THURSDAY, Feb. 26, 2026 (HealthDay News) -- As community disadvantage increases, access to dialysis facilities decreases, according to a research letter published online Feb. 23 in JAMA Internal Medicine.
Yu-Chu Shen, Ph.D., from the Department of Defense Management in Monterey, California, and Renee Y. Hsia, M.D., from University of California, San Francisco, examined whether geographic access to dialysis facilities varied by community socioeconomic status (measured by Area Deprivation Index [ADI], defined at the ZIP code level using 2020 data) using national CMS Dialysis Facility Care Compare, U.S. census, and social determinants of health (SDOH) data from January to December 2025.
The researchers identified 6,961 dialysis facilities with hemodialysis capacity located within a 30-minute drive from 23,737 of 33,338 communities (21,881 communities with valid ADI values; 307 million of 327 million people). Disadvantaged communities had substantially lower access to dialysis services, with 2.3 percent of the most advantaged communities lacking a dialysis facility within 30 minutes versus 11.7 percent of the most disadvantaged communities (odds ratio, 5.56).

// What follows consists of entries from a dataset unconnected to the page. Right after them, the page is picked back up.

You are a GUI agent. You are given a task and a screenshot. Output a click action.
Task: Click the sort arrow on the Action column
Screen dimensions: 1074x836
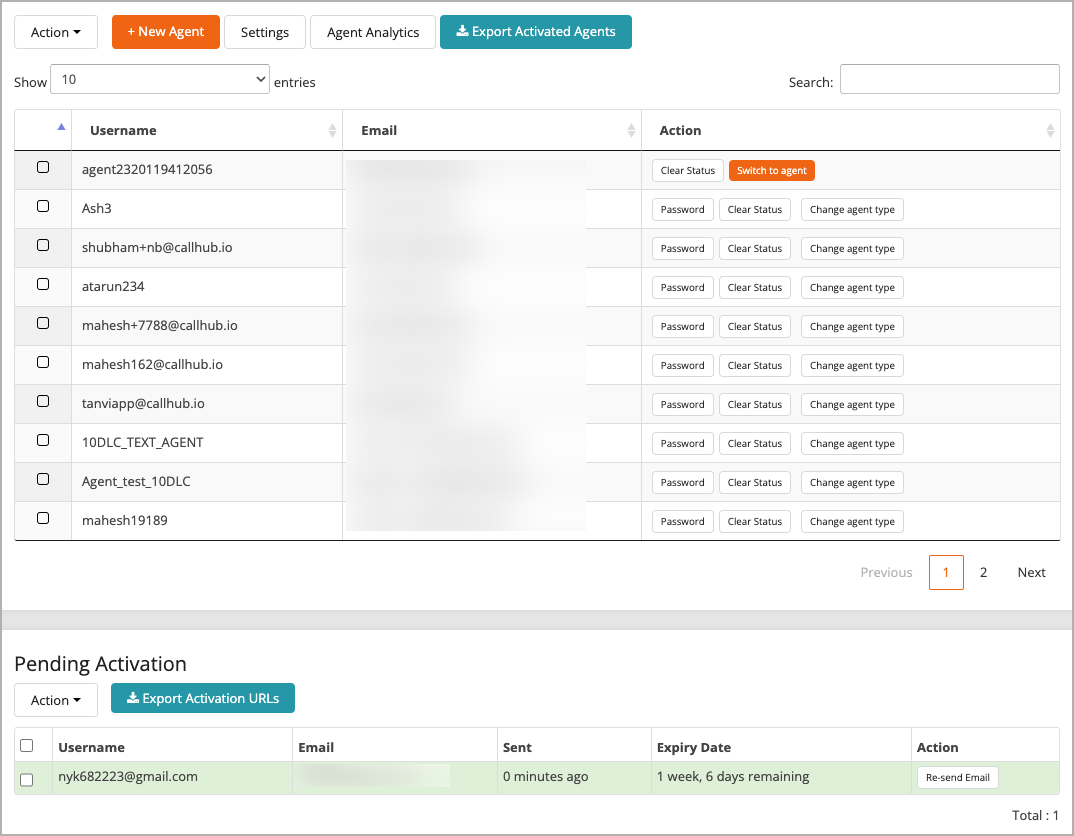pos(1050,130)

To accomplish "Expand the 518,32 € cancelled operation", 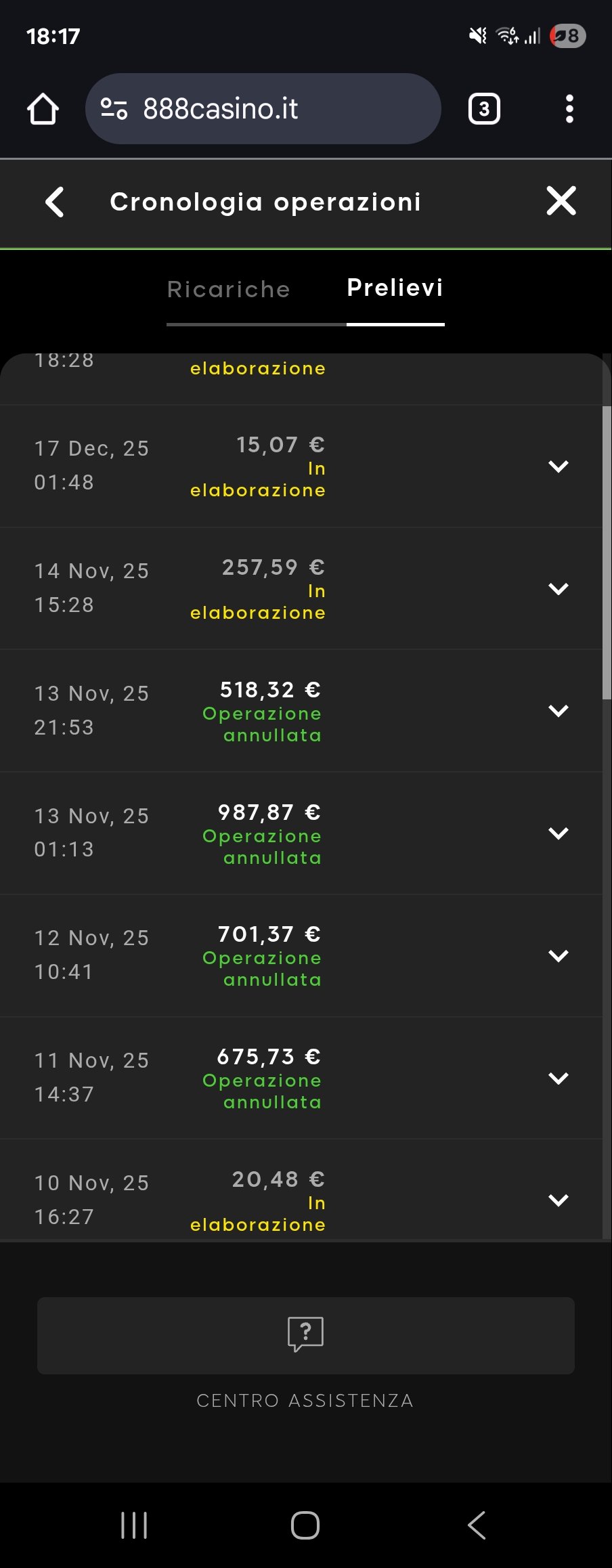I will coord(559,711).
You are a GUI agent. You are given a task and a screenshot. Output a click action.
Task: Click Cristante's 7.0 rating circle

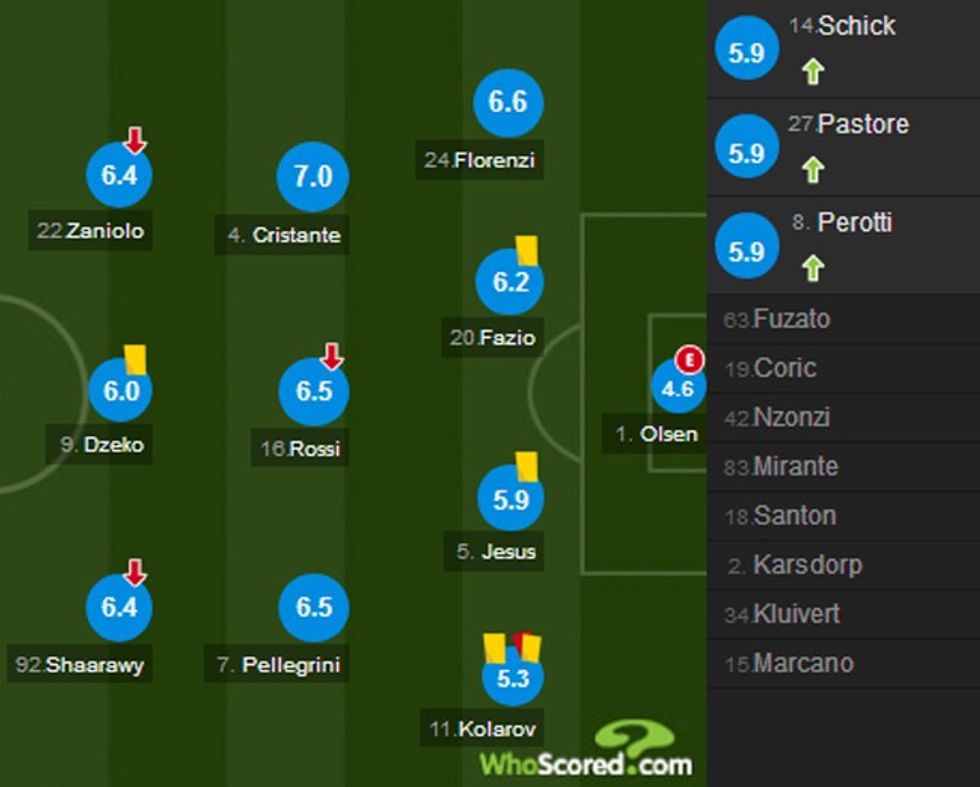[312, 177]
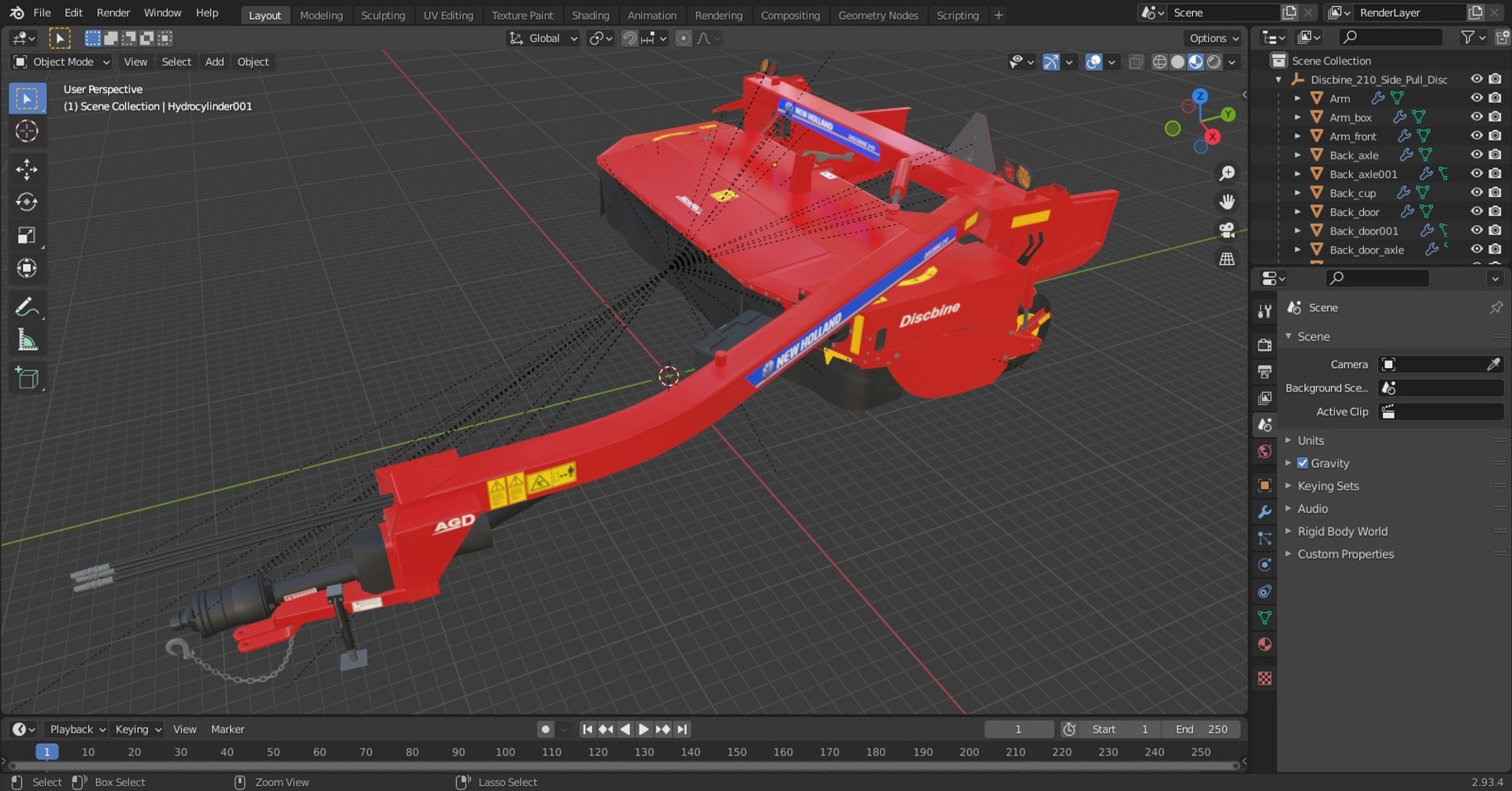Switch to the Shading workspace tab
The image size is (1512, 791).
pos(591,15)
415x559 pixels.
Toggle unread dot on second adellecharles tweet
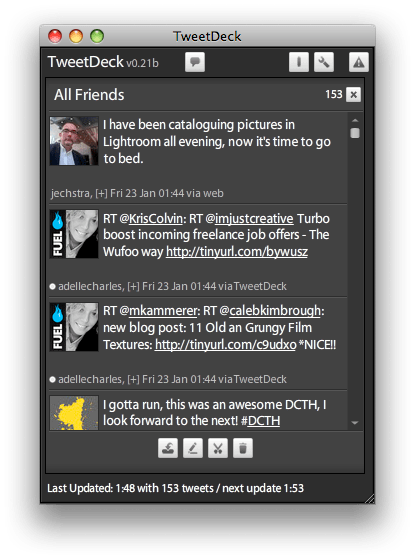(52, 379)
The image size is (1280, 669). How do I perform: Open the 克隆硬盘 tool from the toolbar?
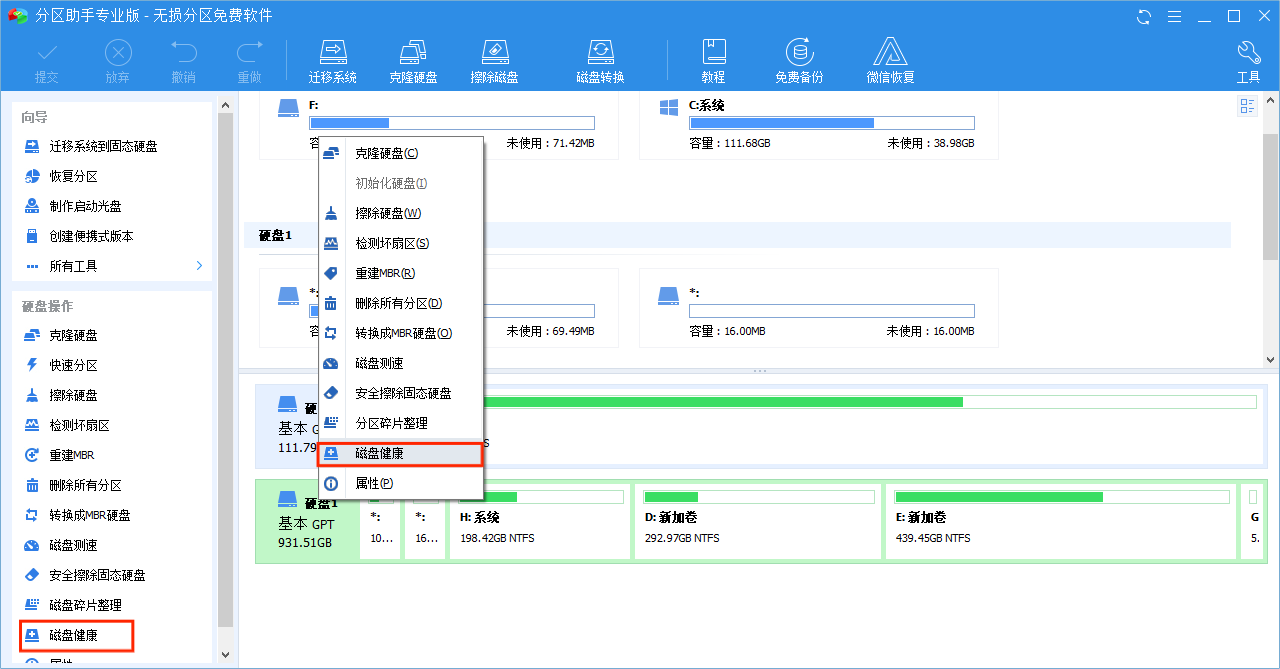(413, 59)
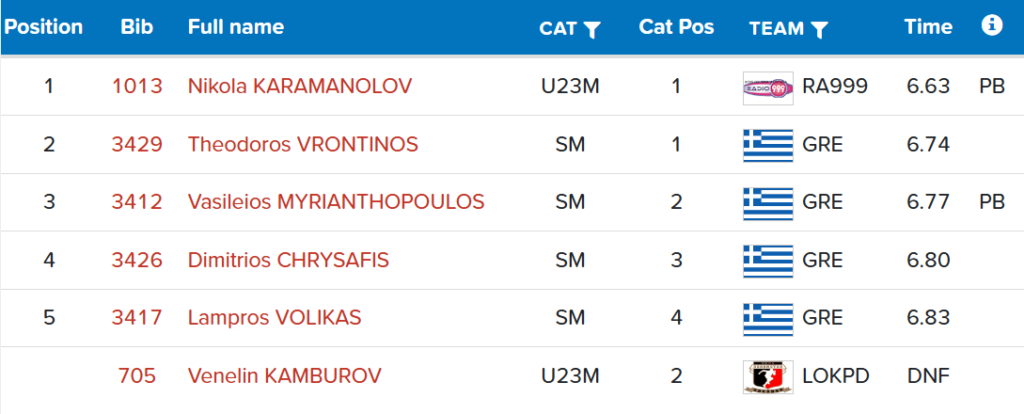Select Vasileios MYRIANTHOPOULOS name link
1024x414 pixels.
336,202
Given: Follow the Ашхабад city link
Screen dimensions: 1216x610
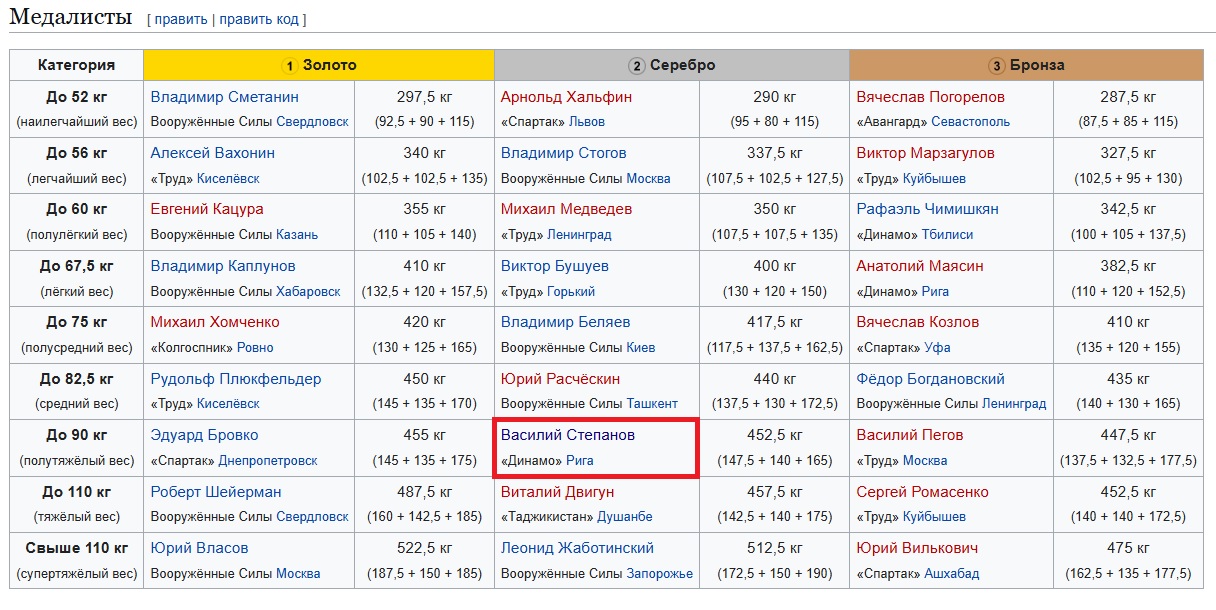Looking at the screenshot, I should click(950, 574).
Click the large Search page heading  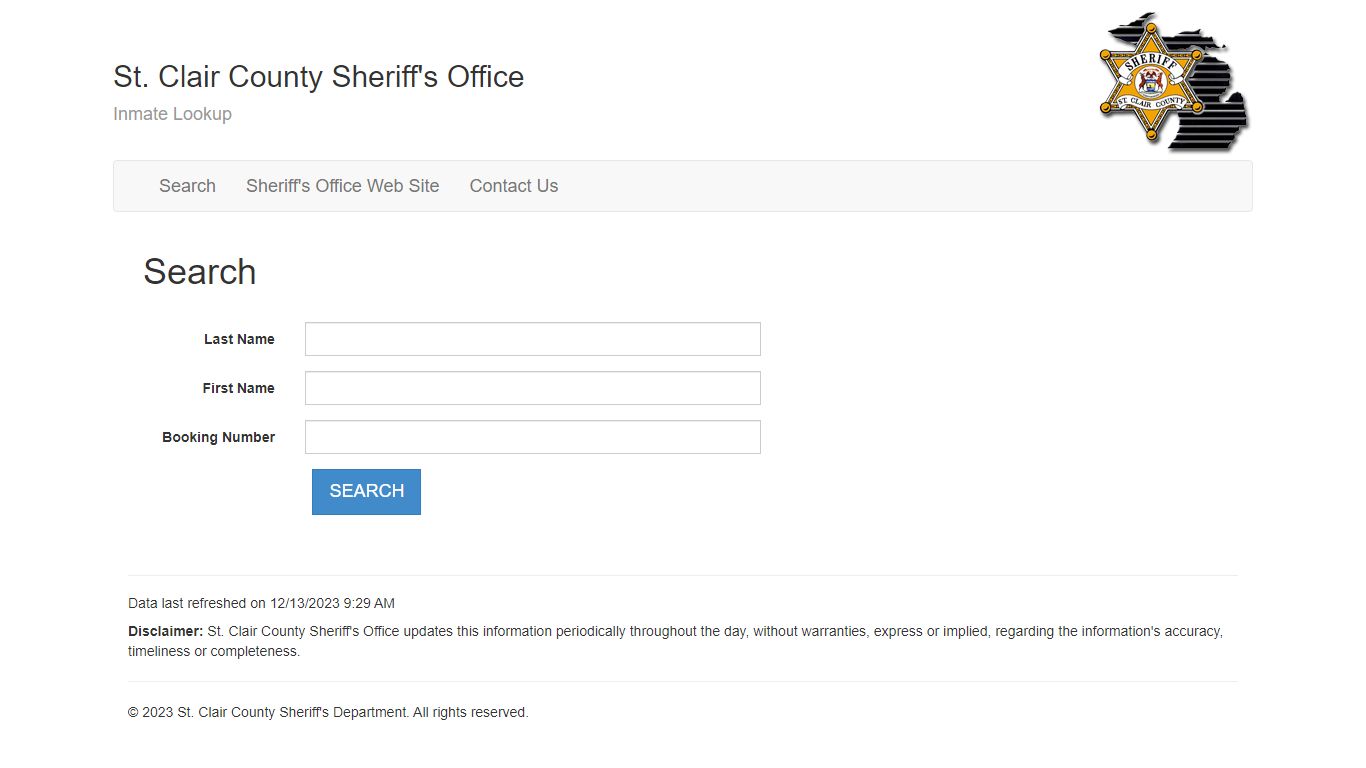coord(199,272)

The mean number of dialysis stations within 30 minutes decreased from 31.0 per 1,000 residents (most advantaged) to 13.2 per 1,000 residents (most disadvantaged).
"Our findings underscore the importance of regulatory oversight and incorporating community-level SDOH data, like ADI, into payment adjustment and infrastructure planning to prioritize equity and efficiency in health care services," the authors write.